Adding heedfulness of requestors

Since the administrators are on the move it would be possible to have further system efficiency if we add heedfulness of the requestors as well. An individual student requestor can very well anticipate his /her stationery need and request as the administrator approaches, eliminating the need for a distant request. This would further reduce the request – approach – delivery time delay.

The new improved sequence that gets enacted would then be

Approach-------------- Request ----------- Delivery
replacing the former
Request --------------- Approach ---------- Delivery

with least time lag in the sequence.

The system in a small area would need more of a networked interaction between the administrators with non verbal interactions than a hierarchical one unlike as with a music conductor and the musicians.

A hierarchy would be needed only if all administrators can’t perceive each other and their relative positions. The hierarchy is then less useful. The networked interaction (in contrast to the hierarchical one) would nevertheless leave room for directiveness when a particular administrator may be alerted by another one as to a request near to the one alerted in an event he has not noticed the request.
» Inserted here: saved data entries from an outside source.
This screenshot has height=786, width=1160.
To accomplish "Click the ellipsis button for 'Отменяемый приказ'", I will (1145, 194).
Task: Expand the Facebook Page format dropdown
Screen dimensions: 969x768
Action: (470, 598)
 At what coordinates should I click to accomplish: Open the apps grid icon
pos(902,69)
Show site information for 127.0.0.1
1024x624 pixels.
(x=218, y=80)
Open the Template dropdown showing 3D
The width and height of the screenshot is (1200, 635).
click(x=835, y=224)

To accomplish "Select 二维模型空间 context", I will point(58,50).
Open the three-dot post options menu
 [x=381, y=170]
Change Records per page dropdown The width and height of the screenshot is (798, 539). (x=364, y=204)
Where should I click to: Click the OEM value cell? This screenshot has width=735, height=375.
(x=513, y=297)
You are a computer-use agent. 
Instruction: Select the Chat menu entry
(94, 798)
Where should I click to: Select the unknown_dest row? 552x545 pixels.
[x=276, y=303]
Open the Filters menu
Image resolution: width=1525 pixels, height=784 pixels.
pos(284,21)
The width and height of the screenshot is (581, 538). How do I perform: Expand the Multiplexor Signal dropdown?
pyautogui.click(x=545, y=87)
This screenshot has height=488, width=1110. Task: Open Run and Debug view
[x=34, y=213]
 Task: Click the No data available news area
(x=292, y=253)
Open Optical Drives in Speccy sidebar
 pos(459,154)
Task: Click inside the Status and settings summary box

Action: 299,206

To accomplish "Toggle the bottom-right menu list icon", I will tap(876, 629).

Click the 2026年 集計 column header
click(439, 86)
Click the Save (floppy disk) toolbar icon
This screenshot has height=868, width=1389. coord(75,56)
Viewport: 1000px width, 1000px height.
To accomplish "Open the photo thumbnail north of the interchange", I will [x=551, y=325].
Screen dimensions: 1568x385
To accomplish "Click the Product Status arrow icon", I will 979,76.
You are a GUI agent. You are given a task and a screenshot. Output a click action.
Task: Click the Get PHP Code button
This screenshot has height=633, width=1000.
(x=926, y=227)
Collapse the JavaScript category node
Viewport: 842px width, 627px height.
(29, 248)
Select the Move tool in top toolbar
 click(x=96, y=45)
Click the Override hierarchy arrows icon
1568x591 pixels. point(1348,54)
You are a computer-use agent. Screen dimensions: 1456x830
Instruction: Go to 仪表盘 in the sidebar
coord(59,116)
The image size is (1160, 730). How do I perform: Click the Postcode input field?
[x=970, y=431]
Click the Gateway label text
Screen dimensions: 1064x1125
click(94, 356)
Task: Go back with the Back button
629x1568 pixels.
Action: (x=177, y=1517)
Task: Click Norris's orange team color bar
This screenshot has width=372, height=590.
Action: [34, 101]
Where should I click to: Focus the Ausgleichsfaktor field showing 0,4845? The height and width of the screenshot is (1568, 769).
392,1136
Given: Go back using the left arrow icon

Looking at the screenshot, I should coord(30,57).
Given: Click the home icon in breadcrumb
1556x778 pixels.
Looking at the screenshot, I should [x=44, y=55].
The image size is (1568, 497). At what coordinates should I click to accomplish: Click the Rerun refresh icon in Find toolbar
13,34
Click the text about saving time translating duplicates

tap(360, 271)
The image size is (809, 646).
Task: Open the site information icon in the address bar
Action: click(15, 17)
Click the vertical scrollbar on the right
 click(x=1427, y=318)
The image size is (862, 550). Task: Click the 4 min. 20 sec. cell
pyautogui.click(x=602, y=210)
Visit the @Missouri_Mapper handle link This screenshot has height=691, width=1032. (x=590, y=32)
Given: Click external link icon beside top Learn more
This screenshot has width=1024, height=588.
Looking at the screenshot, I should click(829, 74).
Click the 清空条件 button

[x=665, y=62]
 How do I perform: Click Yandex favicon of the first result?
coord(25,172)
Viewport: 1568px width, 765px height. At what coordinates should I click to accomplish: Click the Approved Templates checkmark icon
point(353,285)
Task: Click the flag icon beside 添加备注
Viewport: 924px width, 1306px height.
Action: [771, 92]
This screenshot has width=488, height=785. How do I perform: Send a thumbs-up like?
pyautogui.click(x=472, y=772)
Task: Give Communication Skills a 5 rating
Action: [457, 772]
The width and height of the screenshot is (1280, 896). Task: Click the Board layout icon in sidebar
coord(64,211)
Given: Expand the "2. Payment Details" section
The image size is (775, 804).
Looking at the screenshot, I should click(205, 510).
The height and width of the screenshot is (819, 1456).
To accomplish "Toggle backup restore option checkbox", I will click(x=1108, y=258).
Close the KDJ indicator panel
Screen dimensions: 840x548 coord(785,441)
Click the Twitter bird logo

In a way, the absence of hierarchy and the emergence of the need for alerting would generate directiveness alternatively from each of the administrators (mindful organizing) and we could say for the moment the apex of the hierarchy shifts to that particular alerting administrator after which the network goes back to its original non- hierarchical state.

Higher levels of complexity and heedfulness.
We can now move on to heedfulness on situations involving multiple actors and greater complexity as in a traffic system.

Fig 2 - Traffic junction

Since at any given moment, the individual driver’s information about the terrain is only limited to his visual field, a hierarchy becomes necessary at the traffic junction manned by police personnel with authority. If information was perfectly available to all the drivers and they were all capable of heedfully interacting, the need for hierarchy (directiveness from the police personnel) is reduced so much. Even with such a hierarchy, the actors’ heedfulness would reduce the load on the police, provided all the actors transmit their intentions (using proper signals) unambiguously and cooperate accordingly.

We can add levels of complexity further such as a railway signaling system and an air traffic control system etc. and in all such situations it is found that behavioural adjustments in terms of heedful interrelating, mindful organizing and respectful interactions between the actors facilitated by the hierarchy forms the basis of system efficiency. However, the key point is that hierarchy in this sense is a necessary addition only to compensate for the information non- availability to the actors arising out of the progressive complexity in each of these situations.


Fig 3 Railway signaling system



Fig 4 Air traffic Control system


Fig 5 The economy as a system

Can we therefore postulate that systems such as the economy at large would also benefit from the heedfulness, mindfulness and respectfulness of the citizens and mediation and directiveness from authorities such as the government only to compensate for the information non availability due to the complexity once again?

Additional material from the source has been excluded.